2. Desabafar vs. Fazer Terapia

Muitas vezes, "esvaziamos o copo" conversando com amigos, cabeleireiros ou vizinhos. Isso traz um alívio imediato, mas tem limitações:

  • O risco do conselho: Amigos usam o "bom senso" ou frases prontas (estilo mensagens de WhatsApp). O problema é que o que serviu para eles pode não servir para você.

  • O julgamento: Pessoas conhecidas podem julgar suas atitudes ou dar opiniões baseadas nos valores delas, e não nos seus.

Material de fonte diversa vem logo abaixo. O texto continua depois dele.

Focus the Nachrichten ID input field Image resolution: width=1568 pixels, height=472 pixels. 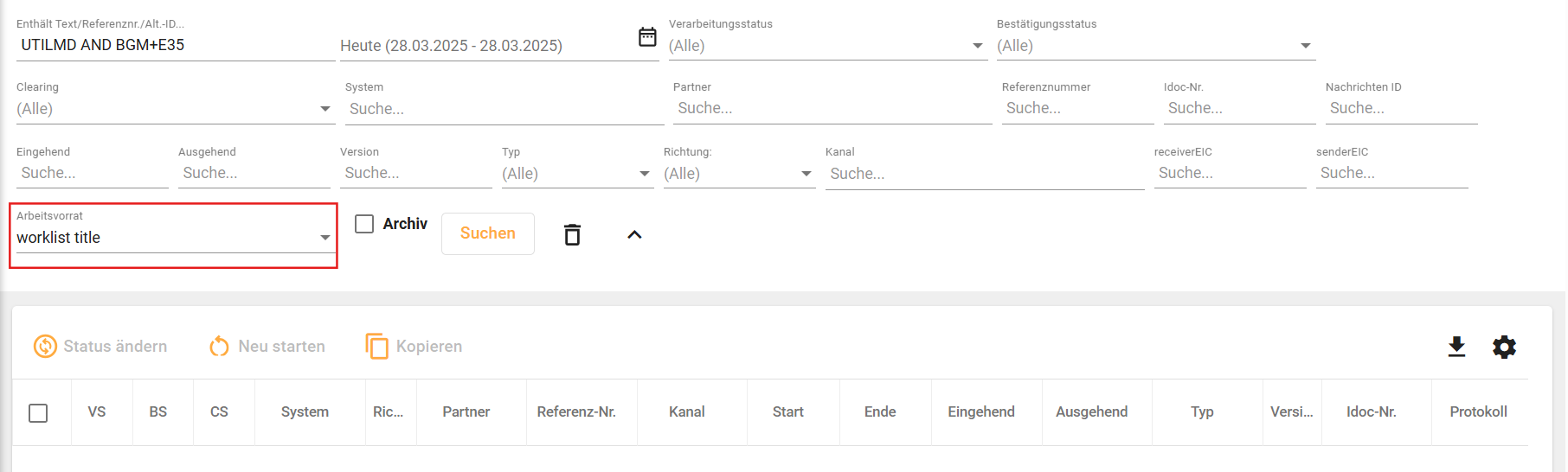(x=1400, y=109)
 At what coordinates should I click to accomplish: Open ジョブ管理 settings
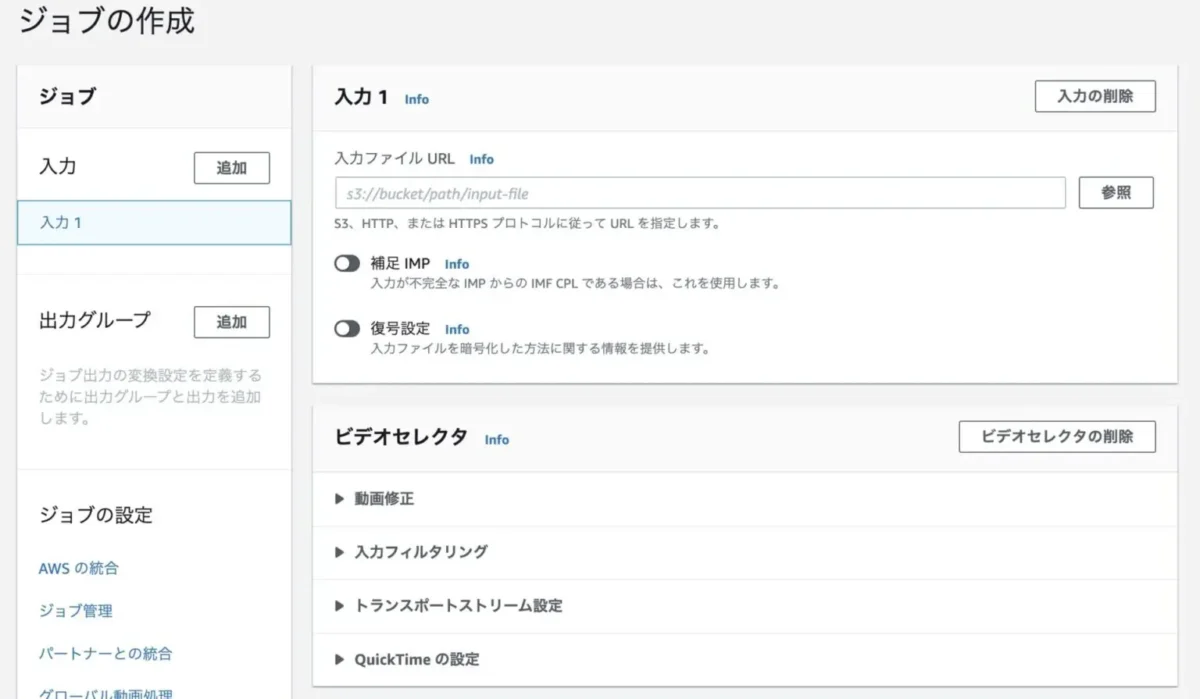[x=75, y=611]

3. A Ferramenta do Psicólogo: A Escuta Clínica

Diferente de uma conversa comum, o psicólogo usa a escuta clínica:

  • Sem julgamento: Ele não está ali para dizer se você é "bom" ou "mau", mas para te ajudar a entender seus próprios significados.

  • Neutralidade: O objetivo é que você desenvolva autonomia para tomar suas próprias decisões, e não que siga as ideias do terapeuta.

4. O Que Você Diz e o Que Você Sente (Manifesto vs. Latente)

Na terapia, a conversa costuma ter duas camadas:

  1. Conteúdo Manifesto: É o que você conta de forma superficial, como se estivesse conversando com um amigo.

  2. Conteúdo Latente: Com o tempo e a confiança, você começa a revelar o que está "escondido": as angústias reais, os segredos e as feridas profundas que você não mostra para ninguém. É aqui que a verdadeira mudança acontece.

5. O Uso de Testes (Como o Rorschach ou Pfister)

Alguns psicólogos usam testes de personalidade. Ao contrário dos testes de RH (que servem para contratar ou não), na terapia eles servem como um mapa:

  • Eles ajudam o profissional a entender como você lida com as emoções e quais são suas "ferramentas internas" para enfrentar problemas. Isso ajuda o terapeuta a saber como conduzir a sessão de forma mais segura para você.

6. O Tempo da Terapia

Não existe uma data certa para terminar. O processo depende do ritmo de cada pessoa e da complexidade dos problemas. A terapia não é uma "cura mágica", mas um processo de reaprender a olhar para si mesmo.


Conclusão

Um bom psicólogo nunca para de estudar e se atualizar. A terapia é um espaço para você "arejar" a vida, rever padrões antigos e, finalmente, retomar o controle dos seus rumos, deixando para trás aquela angústia que te impedia de escolher.